BAUDELAIRE RENCONTRE MAGRITTE

René Magritte, Lunette d’approche, 1963 , huile sur toile, 76 x 115 cm, Menil Collection, Houston

Celui qui regarde au dehors à travers une fenêtre ouverte ne voit jamais autant de choses que celui qui regarde une fenêtre fermée.


A man looking out of an open window never sees as much as the same man looking directly at a closed window.

Charles Baudelaire« Les fenêtres » dans Le Spleen de Paris, 1869 

  Celui qui regarde du dehors à travers une fenêtre ouverte, ne voit jamais autant de choses que celui qui regarde une fenêtre fermée. Il n’est pas d’objet plus profond, plus mystérieux, plus fécond, plus ténébreux, plus éblouissant qu’une fenêtre éclairée d’une chandelle. Ce qu’on peut voir au soleil est toujours moins intéressant que ce qui se passe derrière une vitre. Dans ce trou noir ou lumineux vit la vie, rêve la vie, souffre la vie.
Par delà des vagues de toits, j’aperçois une femme mûre, ridée déjà, pauvre, toujours penchée sur quelque chose, et qui ne sort jamais. Avec son visage, avec son vêtement, avec son geste, avec presque rien, j’ai refait l’histoire de cette femme, ou plutôt sa légende, et quelquefois je me la raconte à moi-même en pleurant.
Si c’eût été un pauvre vieux homme, j’aurais refait la sienne tout aussi aisément.
Et je me couche, fier d’avoir vécu et souffert dans d’autres que moi-même.
Peut-être me direz-vous : « Es-tu sûr que cette légende soit la vraie ? » Qu’importe ce que peut être la réalité placée hors de moi, si elle m’a aidé à vivre, à sentir que je suis et ce que je suis ?

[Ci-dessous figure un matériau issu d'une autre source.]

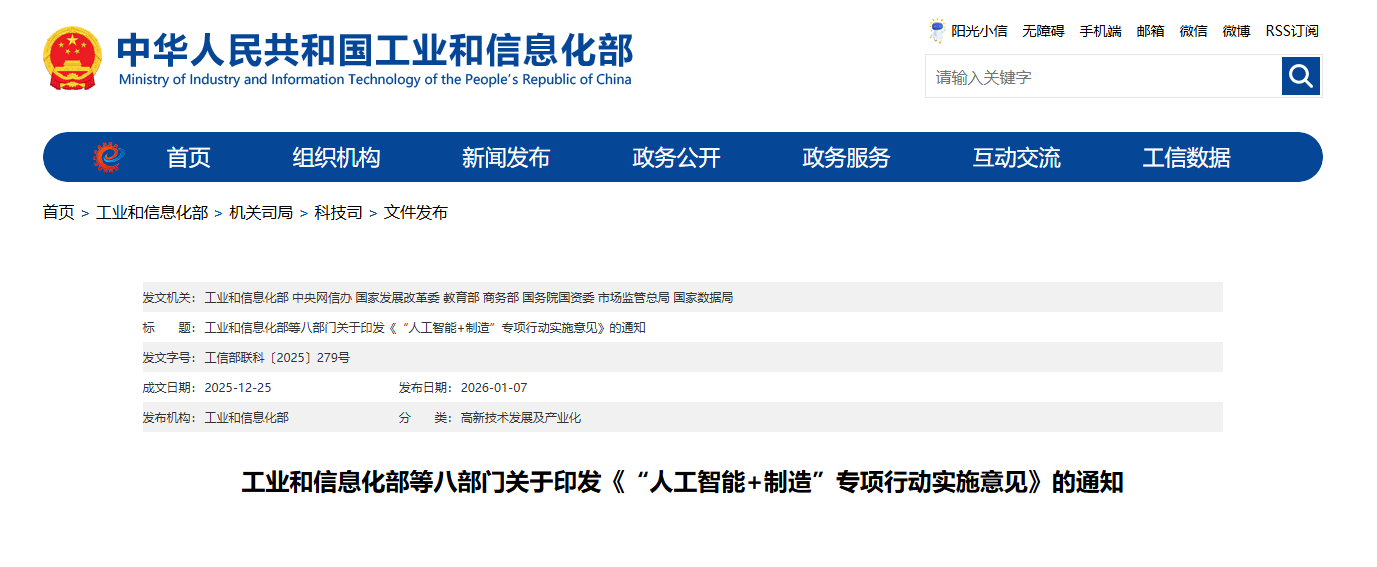Open 首页 in the blue navigation bar
The width and height of the screenshot is (1377, 567).
pos(188,158)
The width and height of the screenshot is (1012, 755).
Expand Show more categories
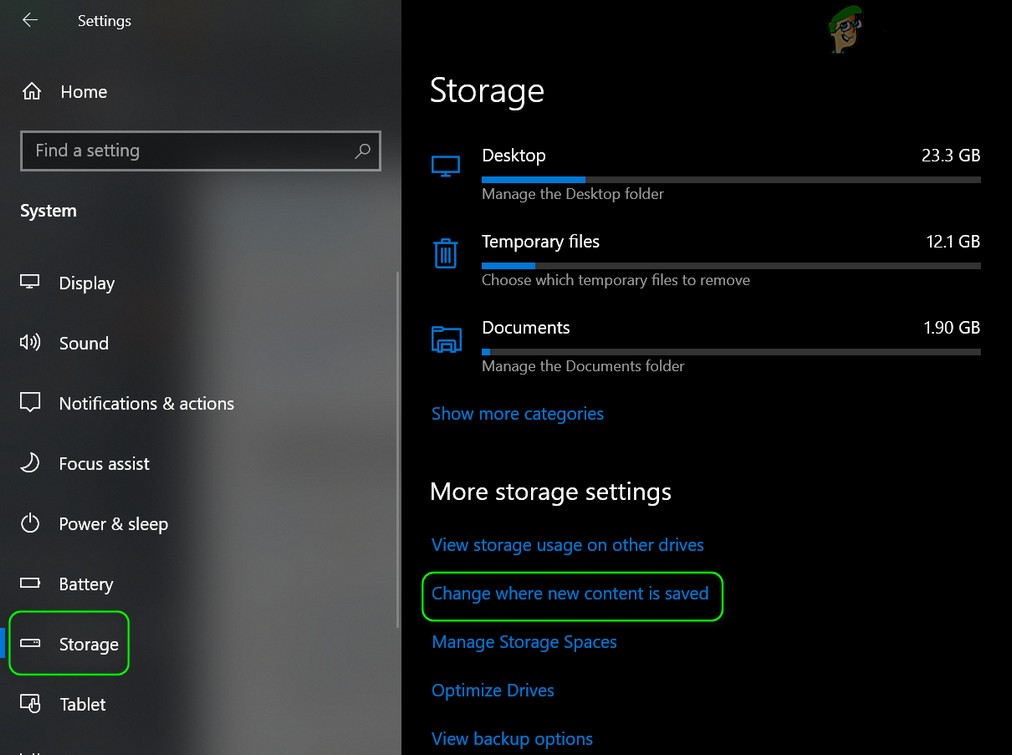(517, 414)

A man looking out of an open window never sees as much as the same man looking directly at a closed window. There is no object more deeply mysterious, no object more pregnant with suggestion, more insidiously sinister, in short more truly dazzling than a window lit up from within by even a single candle. What we can see out in the sunlight is always less interesting than what we can perceive taking place behind a pane of windowglass. In that pit, in that blackness or brightness, life is being lived, life is suffering, life is dreaming….

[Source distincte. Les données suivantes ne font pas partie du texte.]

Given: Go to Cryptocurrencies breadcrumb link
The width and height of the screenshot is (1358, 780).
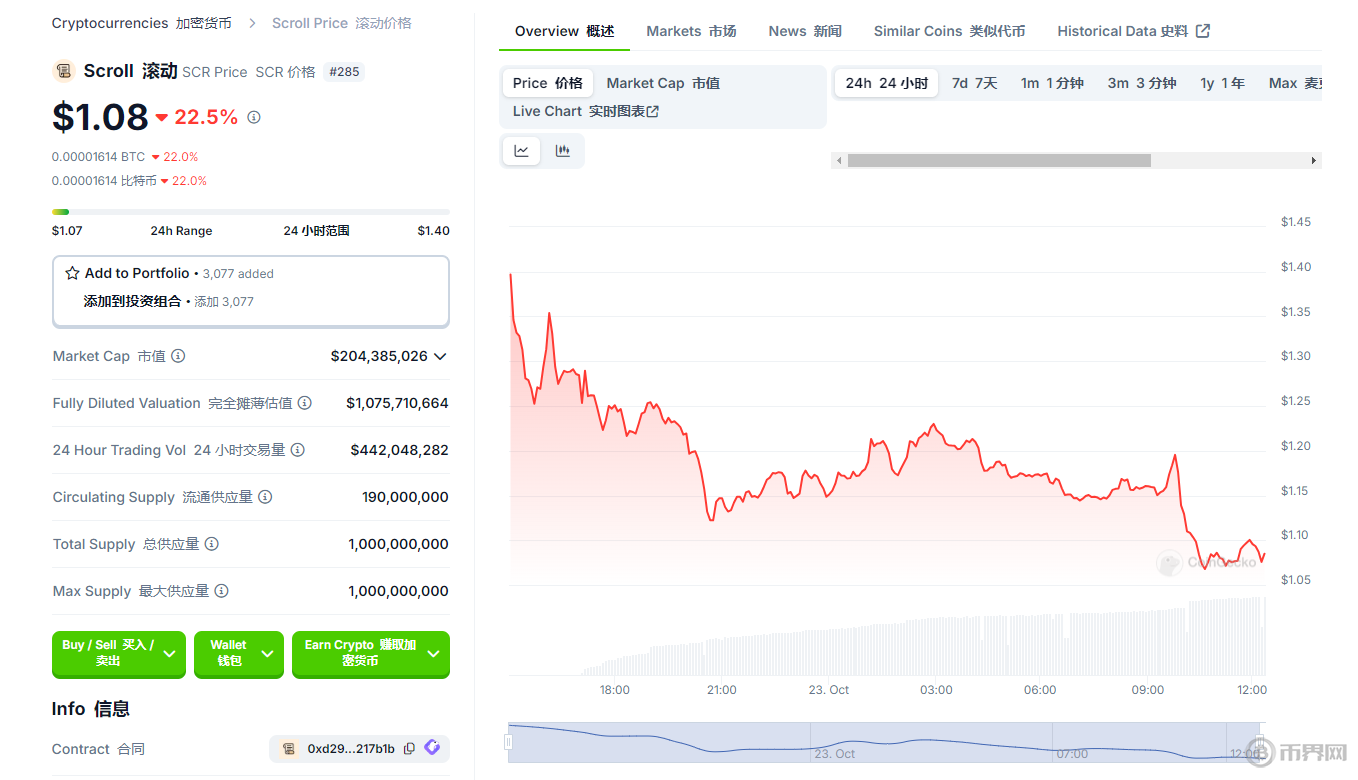Looking at the screenshot, I should (x=141, y=23).
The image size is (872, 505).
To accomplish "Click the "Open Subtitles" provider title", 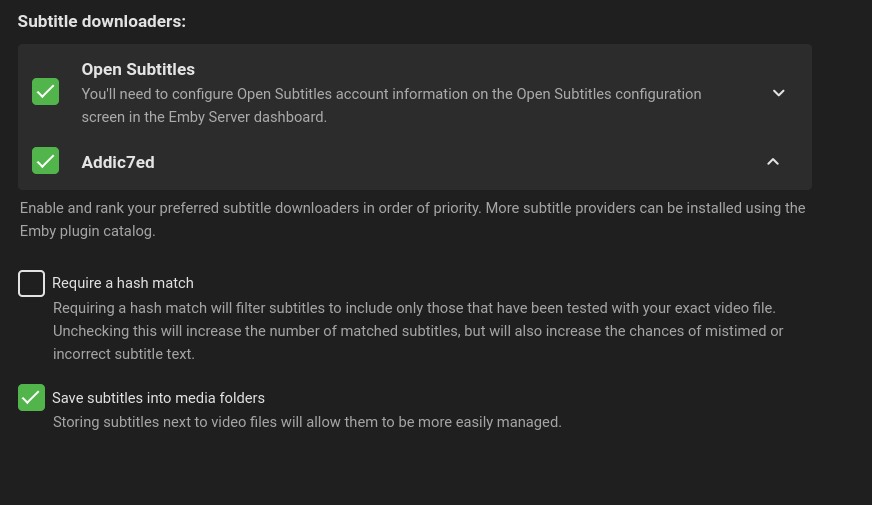I will pos(138,69).
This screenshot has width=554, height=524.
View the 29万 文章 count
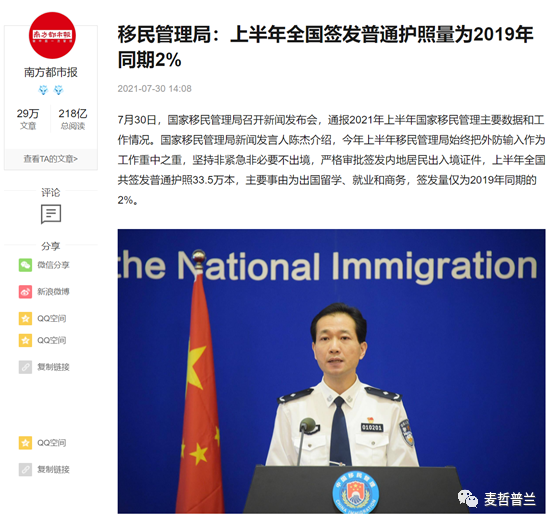[28, 119]
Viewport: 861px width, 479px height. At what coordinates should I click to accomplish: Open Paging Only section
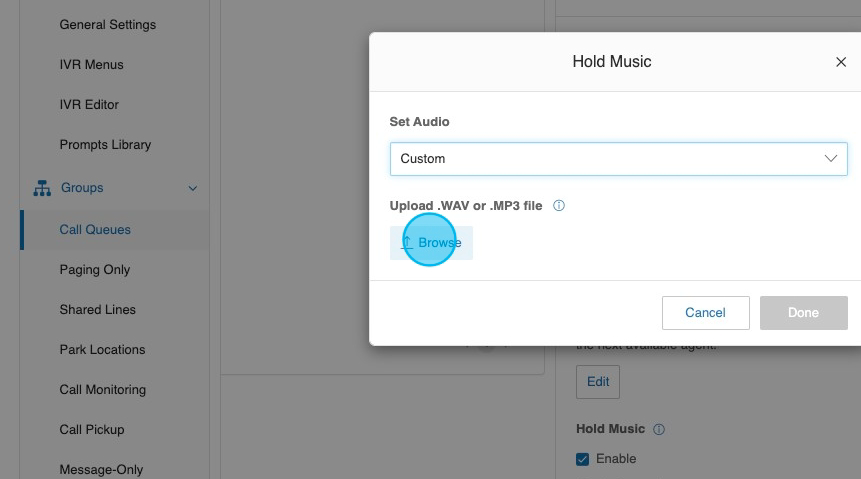pyautogui.click(x=95, y=270)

Above the wave-crests of the rooftops across the way I can see a middle-aged woman, face already wrinkled–a poor woman forever bending over something, who never seems to leave her room. From just her face and her dress, from practically nothing at all, I’ve re-created this woman’s story, or rather her legend; and sometimes I weep while reciting it to myself.

Some poor old man would have sufficed just as well; I could with equal ease have invented a legend for him, too.

And so I go to bed with a certain pride, having lived and suffered for others than myself.

Of course, you may confront me with: « But are you sure your story is really the true and right one? » But what does it really matter what the reality outside myself is, as long as it has helped me to live, to feel that I am alive, to feel the very nature of the creature that I am.